Jakarta – Barca diancam pengurangan enam poin jika menolak menjamu Las Palmas. Diketahui ancaman itu datang dari Javier Tebas, presiden La Liga pendukung Real Madrid.

Meski menduduki posisi strategis sebagai presiden La Liga, Tebas tak pernah malu untuk menyuarakan dukungan dan kecintaannya pada Real Madrid. Di beberapa kesempatan, dia menunjukkan itu dengan terang-terangan.

“Jika saya tidak mengatakan kalau saya mendukung Madrid, maka saya adalah orang hipokrit dan saya akan disebut sebagai pembohong. Tentu saja saya tidak mau dicap pembohong. Bayangkan saja saya mengaku mencintai sebuah klub tapi kemudian diketahui ternyata saya mendukung Madrid sejak kecil. Saya menonton 27 Clasico dan merayakan kemenangan Madrid bersama teman di bar.”

Tebas melontarkan pernyataan itu pada November 2015. Hanya hitungan hari jelas El Clasico pertama musim tersebut. Kontroversi tentu saja muncul, tapi toh itu tak memberi pengaruh apapun padanya.

Tidak diketahui jelas apakah keputusan-keputusan tebas dalam posisinya sebagai presiden La Liga banyak menguntungkan Madrid. Yang jelas, dalam beberapa insiden, dia menempatkan diri di seberang Barca.

Ketika duel Barca dengan Valencia berjalan panas musim lalu, Tebas melontarkan kritik pada Lionel Messi dan Luis Suarez. Ketika itu keduanya dan beberapa pemain lain, terkena lemparan benda dari pendukung Valencia.

Foto: Jan Kruger/Getty Images for Soccerex

Kembali ke laga dengan Las Palmas dinihari tadi, Barca kabarnya sudah meminta pertandingan diundur. Manajemen Barca beralasan saat itu sudah terjadi banyak tindak kekerasan di wilayah Catalunya terkait digelarnya referendum.

Namun saat itu juga keinginan Barca ditolak. BBC mengklaim kalau Tebas lah yang mengambil keputusan. Selain itu Tebas juga mengancam Barca akan kehilangan enam poin jika menolak bermain sesuai rancangan.

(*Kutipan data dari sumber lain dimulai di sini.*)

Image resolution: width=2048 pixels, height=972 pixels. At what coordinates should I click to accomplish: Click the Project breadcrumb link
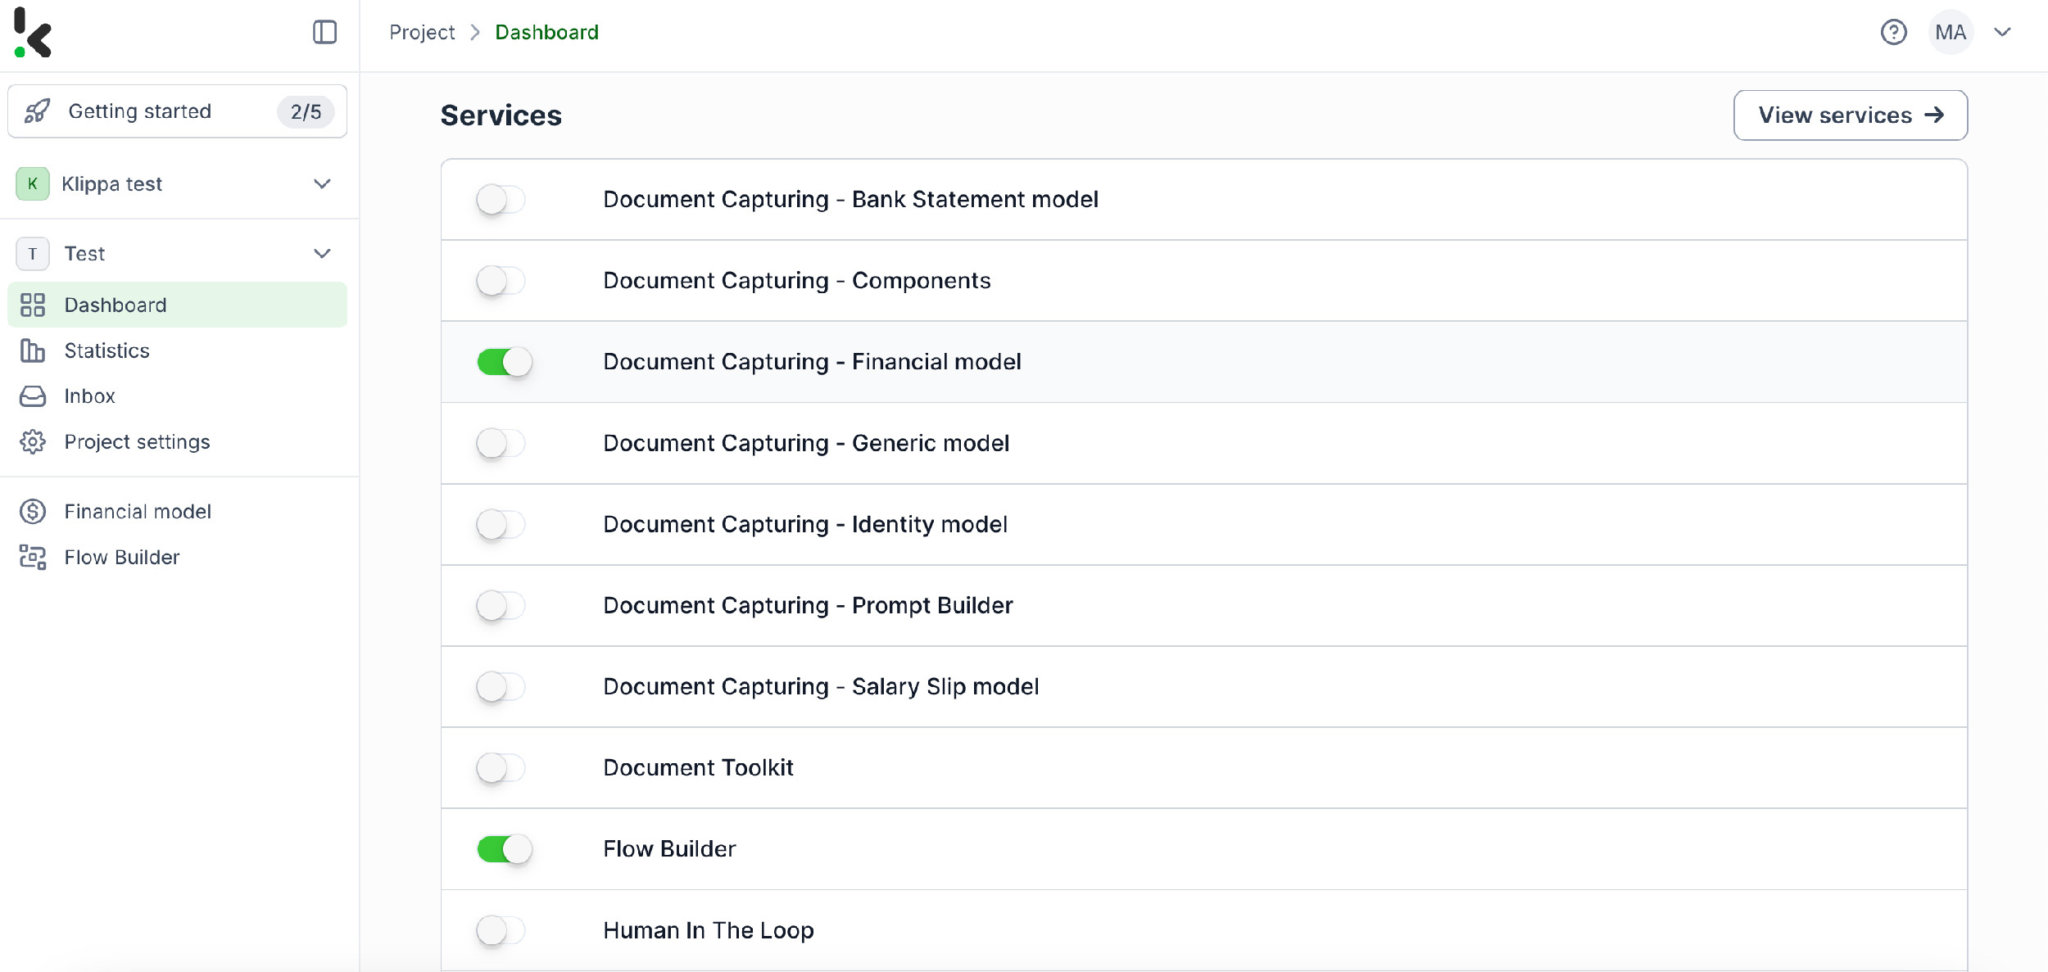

Sikap kontra Tebas terhadap Barca juga ditunjukkan saat dia memberi izin Las Palmas untuk menambahkan bendera Spanyol di jersey mereka. Bendera tersebut baru saja ditempelkan di jersey Las Palmas dengan cara dijahit.

Bendera Barcelona di jersey Las PalmasBendera Barca di jersey Las Palmas Foto: Albert Gea/Reuters

Aksi tersebut dinilai tidak sepatutnya dilakukan jika mempertimbangkan suhu politik yang sedang panas di Catalunya.